▶ _DO THIS_: Copy the records below word for word, leaving out the pictures.

-- Begin INFORMATION GIVEN --

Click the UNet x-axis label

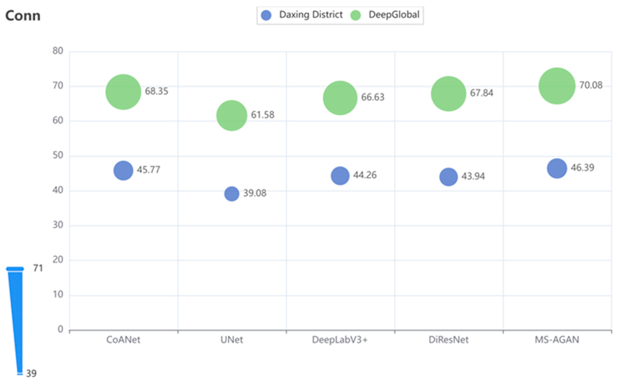(x=232, y=340)
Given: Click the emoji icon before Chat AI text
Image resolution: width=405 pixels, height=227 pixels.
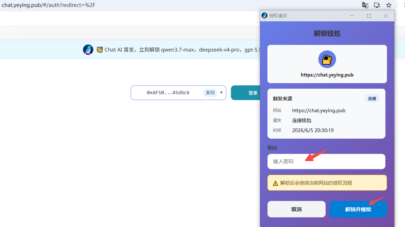Looking at the screenshot, I should point(100,49).
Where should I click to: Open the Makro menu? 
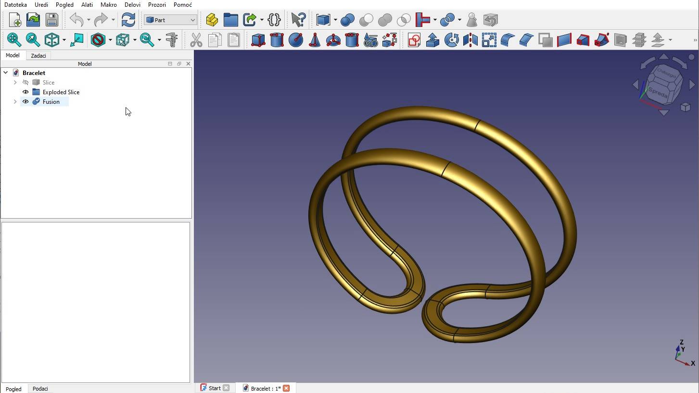(x=108, y=5)
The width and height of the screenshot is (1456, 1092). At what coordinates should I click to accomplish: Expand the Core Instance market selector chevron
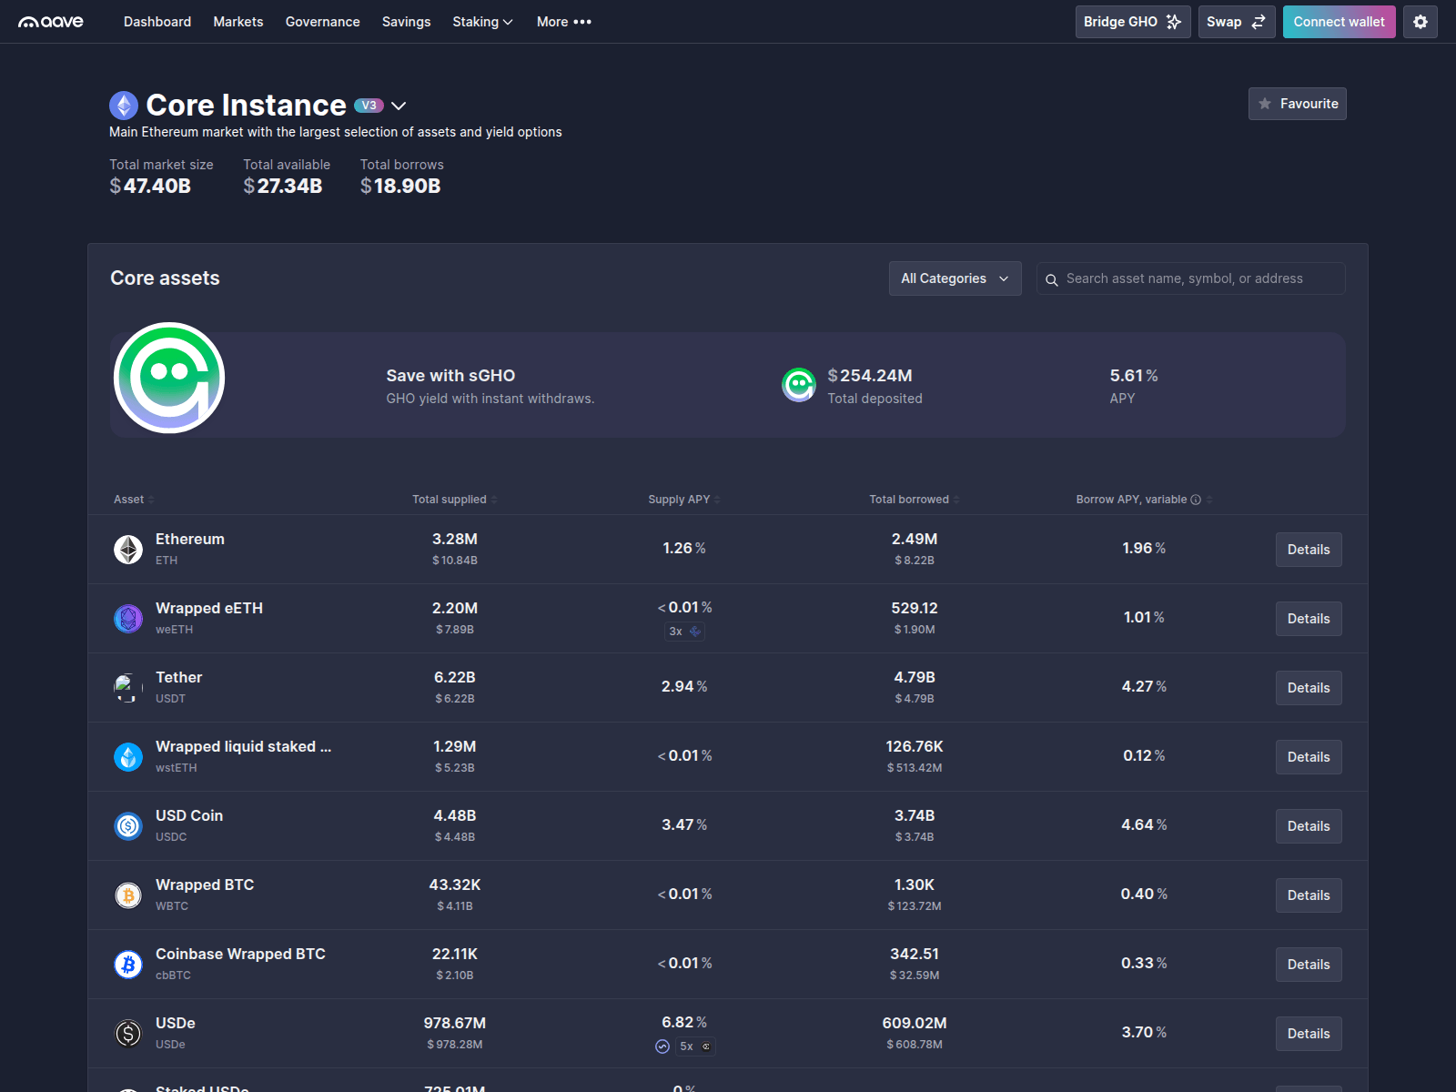(x=399, y=106)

-- End INFORMATION GIVEN --

▶ _RESPONSE_:
Click the UNet x-axis label

(x=232, y=340)
Given: Click the emoji icon before Chat AI text
Image resolution: width=405 pixels, height=227 pixels.
Looking at the screenshot, I should point(100,49).
Where should I click to: Open the Makro menu? 
(x=108, y=5)
The width and height of the screenshot is (1456, 1092). At what coordinates should I click to accomplish: Expand the Core Instance market selector chevron
(x=399, y=106)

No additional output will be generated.